WHAT YOU SHOULD DO :: Report each line of the entries below that has the word "green" in it.
======
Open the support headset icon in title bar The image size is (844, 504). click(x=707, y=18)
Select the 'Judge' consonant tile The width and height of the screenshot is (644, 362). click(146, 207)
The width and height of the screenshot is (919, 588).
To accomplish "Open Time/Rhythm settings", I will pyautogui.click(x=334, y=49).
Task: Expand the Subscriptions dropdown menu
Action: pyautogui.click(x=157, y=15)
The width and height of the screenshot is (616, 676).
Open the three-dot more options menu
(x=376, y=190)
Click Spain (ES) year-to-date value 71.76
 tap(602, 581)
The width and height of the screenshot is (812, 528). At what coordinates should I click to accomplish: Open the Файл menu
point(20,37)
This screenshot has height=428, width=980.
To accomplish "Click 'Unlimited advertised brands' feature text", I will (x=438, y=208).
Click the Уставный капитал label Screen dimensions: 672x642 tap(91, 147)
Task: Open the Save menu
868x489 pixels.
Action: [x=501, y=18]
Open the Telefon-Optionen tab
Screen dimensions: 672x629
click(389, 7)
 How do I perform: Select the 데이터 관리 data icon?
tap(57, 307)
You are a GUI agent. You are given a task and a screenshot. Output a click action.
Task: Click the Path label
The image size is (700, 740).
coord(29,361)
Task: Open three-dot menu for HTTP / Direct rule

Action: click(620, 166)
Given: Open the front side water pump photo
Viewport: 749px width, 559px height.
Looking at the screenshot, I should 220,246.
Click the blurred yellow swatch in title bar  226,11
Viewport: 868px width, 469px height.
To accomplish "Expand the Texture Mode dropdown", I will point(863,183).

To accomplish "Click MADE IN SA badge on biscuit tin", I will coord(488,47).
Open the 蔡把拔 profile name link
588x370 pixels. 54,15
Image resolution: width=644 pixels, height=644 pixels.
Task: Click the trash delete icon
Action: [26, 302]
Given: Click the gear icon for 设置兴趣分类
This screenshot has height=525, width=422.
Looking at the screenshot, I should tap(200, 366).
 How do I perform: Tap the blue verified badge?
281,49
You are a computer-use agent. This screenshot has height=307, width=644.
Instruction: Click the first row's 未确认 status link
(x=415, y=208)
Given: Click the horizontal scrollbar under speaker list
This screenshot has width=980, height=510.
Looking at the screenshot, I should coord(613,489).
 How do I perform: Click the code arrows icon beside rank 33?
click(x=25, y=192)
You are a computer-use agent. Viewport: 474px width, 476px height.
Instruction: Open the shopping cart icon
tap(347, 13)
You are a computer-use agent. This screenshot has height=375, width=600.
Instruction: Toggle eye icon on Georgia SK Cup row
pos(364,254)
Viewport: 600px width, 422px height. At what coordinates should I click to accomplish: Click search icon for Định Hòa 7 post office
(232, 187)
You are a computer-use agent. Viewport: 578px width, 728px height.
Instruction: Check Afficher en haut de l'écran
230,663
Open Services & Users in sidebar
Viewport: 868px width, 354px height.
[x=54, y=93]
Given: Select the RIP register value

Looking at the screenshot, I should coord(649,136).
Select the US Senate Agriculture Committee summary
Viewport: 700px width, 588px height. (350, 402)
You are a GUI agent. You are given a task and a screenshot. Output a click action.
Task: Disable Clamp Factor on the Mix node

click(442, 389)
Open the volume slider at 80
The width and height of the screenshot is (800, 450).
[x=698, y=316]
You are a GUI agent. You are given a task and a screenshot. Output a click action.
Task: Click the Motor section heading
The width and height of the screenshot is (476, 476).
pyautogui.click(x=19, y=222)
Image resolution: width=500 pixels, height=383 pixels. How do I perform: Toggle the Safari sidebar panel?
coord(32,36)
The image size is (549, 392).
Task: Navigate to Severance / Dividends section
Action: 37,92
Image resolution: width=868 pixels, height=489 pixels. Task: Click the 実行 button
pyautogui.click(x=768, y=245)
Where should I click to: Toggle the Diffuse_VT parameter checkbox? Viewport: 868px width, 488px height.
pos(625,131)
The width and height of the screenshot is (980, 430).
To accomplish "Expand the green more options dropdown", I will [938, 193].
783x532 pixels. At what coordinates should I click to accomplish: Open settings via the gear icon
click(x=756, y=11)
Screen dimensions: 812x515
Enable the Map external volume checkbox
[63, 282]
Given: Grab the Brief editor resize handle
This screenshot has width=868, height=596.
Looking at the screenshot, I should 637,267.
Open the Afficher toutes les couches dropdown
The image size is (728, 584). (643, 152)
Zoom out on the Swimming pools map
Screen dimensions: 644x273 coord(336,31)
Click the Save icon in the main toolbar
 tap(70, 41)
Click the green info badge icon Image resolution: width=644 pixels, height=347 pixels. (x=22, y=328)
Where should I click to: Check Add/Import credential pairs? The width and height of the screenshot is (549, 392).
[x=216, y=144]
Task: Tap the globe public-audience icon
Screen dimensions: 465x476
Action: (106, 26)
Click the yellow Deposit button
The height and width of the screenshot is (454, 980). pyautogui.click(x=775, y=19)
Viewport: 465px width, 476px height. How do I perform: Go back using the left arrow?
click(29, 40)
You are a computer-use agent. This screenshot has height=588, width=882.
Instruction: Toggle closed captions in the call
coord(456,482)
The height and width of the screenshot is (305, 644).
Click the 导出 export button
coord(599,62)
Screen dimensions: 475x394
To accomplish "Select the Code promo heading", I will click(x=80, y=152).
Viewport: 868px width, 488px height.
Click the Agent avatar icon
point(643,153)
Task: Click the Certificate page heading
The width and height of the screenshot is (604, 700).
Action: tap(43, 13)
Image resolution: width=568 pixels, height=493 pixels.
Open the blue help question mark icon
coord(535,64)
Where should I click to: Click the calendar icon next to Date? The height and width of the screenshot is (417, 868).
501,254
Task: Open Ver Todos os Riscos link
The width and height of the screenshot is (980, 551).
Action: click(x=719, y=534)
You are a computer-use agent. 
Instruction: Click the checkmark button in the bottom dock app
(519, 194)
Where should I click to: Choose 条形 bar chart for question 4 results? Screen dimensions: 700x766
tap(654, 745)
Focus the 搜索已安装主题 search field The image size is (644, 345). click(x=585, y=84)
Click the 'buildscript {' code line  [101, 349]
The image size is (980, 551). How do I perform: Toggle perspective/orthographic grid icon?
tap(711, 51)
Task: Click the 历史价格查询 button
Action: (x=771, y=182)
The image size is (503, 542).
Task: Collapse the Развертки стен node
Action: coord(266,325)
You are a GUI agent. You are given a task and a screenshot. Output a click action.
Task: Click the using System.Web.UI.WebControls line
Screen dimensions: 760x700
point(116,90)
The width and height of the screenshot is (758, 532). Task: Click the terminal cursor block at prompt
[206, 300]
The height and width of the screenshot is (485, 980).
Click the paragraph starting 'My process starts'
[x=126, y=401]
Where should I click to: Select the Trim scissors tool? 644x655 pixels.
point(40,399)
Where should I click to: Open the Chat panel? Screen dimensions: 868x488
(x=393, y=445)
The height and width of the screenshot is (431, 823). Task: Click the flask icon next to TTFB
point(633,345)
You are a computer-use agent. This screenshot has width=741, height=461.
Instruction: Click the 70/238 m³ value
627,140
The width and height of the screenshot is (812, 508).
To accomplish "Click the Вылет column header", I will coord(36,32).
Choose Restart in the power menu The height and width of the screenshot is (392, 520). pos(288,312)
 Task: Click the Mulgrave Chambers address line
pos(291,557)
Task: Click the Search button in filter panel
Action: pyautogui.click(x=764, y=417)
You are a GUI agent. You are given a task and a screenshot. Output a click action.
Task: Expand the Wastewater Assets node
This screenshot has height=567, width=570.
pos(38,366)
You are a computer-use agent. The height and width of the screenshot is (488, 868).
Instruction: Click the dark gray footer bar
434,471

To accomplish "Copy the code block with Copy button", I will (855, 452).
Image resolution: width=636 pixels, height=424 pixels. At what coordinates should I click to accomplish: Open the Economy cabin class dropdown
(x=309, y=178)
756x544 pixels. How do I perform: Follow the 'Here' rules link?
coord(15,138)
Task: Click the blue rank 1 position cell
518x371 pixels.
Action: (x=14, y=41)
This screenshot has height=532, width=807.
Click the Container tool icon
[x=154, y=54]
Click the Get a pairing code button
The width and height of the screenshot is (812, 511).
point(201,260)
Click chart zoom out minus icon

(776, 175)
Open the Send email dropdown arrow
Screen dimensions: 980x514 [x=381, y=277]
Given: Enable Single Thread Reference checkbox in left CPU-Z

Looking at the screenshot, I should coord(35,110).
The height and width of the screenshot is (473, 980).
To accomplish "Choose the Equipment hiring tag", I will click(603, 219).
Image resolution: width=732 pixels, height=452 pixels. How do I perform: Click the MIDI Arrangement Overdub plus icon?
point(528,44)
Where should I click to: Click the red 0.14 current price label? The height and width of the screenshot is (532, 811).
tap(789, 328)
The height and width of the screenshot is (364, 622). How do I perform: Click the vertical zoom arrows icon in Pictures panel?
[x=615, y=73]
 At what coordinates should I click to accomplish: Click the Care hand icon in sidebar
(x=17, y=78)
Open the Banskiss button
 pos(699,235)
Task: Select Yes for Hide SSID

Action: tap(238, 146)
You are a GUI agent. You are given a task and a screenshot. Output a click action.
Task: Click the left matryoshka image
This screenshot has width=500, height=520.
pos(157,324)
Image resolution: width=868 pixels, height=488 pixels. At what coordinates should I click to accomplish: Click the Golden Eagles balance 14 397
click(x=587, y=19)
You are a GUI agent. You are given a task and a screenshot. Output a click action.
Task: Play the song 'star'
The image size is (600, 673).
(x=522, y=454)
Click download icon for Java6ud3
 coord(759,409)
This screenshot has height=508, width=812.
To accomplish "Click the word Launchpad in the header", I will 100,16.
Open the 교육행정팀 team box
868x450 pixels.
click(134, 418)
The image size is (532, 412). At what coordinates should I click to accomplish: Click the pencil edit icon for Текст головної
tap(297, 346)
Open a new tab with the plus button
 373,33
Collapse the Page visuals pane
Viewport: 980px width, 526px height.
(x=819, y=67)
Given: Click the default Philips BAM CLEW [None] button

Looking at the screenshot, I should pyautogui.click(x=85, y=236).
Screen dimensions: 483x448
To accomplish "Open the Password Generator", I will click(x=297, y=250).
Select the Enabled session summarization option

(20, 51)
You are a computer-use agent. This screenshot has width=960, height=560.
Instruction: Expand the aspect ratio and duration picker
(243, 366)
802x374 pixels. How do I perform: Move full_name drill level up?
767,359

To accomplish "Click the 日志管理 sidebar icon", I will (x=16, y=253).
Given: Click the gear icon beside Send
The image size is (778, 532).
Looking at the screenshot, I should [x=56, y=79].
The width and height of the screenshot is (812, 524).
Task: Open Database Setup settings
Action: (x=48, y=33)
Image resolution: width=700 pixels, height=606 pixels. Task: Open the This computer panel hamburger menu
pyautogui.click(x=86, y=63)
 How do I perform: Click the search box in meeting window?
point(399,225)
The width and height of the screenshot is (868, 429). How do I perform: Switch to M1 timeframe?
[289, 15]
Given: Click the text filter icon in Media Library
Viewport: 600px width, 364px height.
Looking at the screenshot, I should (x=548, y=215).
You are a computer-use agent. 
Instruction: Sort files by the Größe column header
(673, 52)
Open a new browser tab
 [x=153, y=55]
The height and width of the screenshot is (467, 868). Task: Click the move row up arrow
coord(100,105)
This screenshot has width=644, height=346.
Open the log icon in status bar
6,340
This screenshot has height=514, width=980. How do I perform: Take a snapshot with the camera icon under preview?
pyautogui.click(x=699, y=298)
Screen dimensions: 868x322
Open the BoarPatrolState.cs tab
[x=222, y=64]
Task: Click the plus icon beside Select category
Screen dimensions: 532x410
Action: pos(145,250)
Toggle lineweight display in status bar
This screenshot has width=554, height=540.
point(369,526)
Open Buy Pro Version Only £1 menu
======
RESPONSE TO THIS TASK ::
To accomplish "Expand the green more options dropdown", I will [938, 193].
Click the green info badge icon Image resolution: width=644 pixels, height=347 pixels. (x=22, y=328)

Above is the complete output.